Saudi Journal of Oral and Dental Research (SJODR)
Volume-11 | Issue-05 | 183-191
Original Research Article
Crown-To-Implant Ratio ≥3 in Extra-Short Narrow-Diameter Implants: A Retrospective Study
Eduardo Anitua
Published : May 22, 2026
Abstract
Introduction: The relationship between implant length and prosthetic crown height has traditionally been considered a critical factor in the biomechanical stability of implant-supported restorations. High crown-to-implant ratios (CIR) have been associated with increased stress at the bone–implant interface and potential risk of failure. However, recent evidence suggests that this parameter may have a limited clinical impact when other factors are properly controlled. The aim of this study was to retrospectively evaluate the clinical performance of extra-short, narrow-diameter implants placed in situations with crown-to-implant ratios ≥3. Materials and Methods: A retrospective study was conducted including patients treated in 2020 with extra-short implants (4.5–6.5 mm) and narrow diameters (3–3.5 mm), supporting single or fixed restorations. All cases had a minimum follow-up of five years.
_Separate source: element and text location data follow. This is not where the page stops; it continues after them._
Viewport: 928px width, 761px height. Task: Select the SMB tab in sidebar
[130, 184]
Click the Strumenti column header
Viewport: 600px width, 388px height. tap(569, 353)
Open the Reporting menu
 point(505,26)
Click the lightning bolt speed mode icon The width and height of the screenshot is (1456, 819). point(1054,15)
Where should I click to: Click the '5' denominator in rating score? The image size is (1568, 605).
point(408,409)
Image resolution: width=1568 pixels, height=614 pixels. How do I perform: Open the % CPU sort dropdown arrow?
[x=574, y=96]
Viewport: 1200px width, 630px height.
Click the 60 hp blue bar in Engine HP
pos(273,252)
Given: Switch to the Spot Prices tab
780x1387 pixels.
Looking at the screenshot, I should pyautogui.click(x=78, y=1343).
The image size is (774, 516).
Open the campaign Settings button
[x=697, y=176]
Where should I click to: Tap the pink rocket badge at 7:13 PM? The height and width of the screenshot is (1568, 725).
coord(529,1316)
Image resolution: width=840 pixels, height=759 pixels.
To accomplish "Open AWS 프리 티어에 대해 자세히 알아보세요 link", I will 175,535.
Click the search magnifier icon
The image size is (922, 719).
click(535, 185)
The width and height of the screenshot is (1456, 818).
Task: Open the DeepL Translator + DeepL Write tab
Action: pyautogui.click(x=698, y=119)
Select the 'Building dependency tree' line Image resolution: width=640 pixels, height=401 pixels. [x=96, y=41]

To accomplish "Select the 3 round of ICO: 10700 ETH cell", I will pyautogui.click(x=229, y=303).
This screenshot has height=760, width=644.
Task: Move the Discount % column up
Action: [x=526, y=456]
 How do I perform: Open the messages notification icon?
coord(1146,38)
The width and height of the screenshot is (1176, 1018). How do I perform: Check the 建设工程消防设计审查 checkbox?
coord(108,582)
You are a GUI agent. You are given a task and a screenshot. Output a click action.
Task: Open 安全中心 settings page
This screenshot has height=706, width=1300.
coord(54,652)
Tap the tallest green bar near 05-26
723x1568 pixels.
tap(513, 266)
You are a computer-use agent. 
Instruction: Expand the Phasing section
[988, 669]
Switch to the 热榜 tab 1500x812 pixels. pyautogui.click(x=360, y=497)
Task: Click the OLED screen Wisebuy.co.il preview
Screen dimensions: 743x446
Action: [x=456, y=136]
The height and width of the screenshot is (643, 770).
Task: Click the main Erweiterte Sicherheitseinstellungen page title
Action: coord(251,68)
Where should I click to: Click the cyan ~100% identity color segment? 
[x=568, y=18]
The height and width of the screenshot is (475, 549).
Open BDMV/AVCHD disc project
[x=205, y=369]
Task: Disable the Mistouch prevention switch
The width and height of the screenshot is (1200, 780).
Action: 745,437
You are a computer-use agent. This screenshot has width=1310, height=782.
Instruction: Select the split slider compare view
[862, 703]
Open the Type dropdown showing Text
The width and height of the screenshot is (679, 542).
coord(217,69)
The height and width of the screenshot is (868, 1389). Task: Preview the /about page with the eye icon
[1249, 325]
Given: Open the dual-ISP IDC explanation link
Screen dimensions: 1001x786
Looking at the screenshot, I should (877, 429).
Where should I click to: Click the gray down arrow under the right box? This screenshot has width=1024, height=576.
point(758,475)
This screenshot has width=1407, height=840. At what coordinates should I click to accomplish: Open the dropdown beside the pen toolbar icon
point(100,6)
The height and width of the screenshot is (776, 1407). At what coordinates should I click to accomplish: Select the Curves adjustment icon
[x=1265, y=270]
Treatment planning was performed using CBCT and digital software, allowing individualized surgical protocols to optimize primary stability. Clinical and radiographic follow-up included periodic periapical radiographs. Implant survival was assessed using Kaplan-Meier analysis, and marginal bone loss was measured using calibrated digital images. Results: Six patients with 24 implants were included, with a mean follow-up of 62.6 ± 7.8 months. The mean crown-to-implant ratio was 3.27 ± 0.26 (range 3–3.9). Implant survival was 100%, with no failures recorded. Prosthetic survival was also 100%, although seven minor technical complications were observed, mainly screw loosening. Mean marginal bone loss was 0.42 ± 0.59 mm (mesial) and 0.45 ± 0.70 mm (distal). Most implants were immediately loaded and restored with screw-retained prostheses. Conclusions: Extra-short, narrow-diameter implants placed in situations with crown-to-implant ratios ≥3 can achieve favorable medium-term clinical outcomes. Implant survival and marginal bone stability appear to depend more on biomechanical and biological factors than on the magnitude of the crown-to-implant ratio itself. These findings suggest that high CIR values should not be considered a limiting factor when appropriate treatment planning and load control are applied.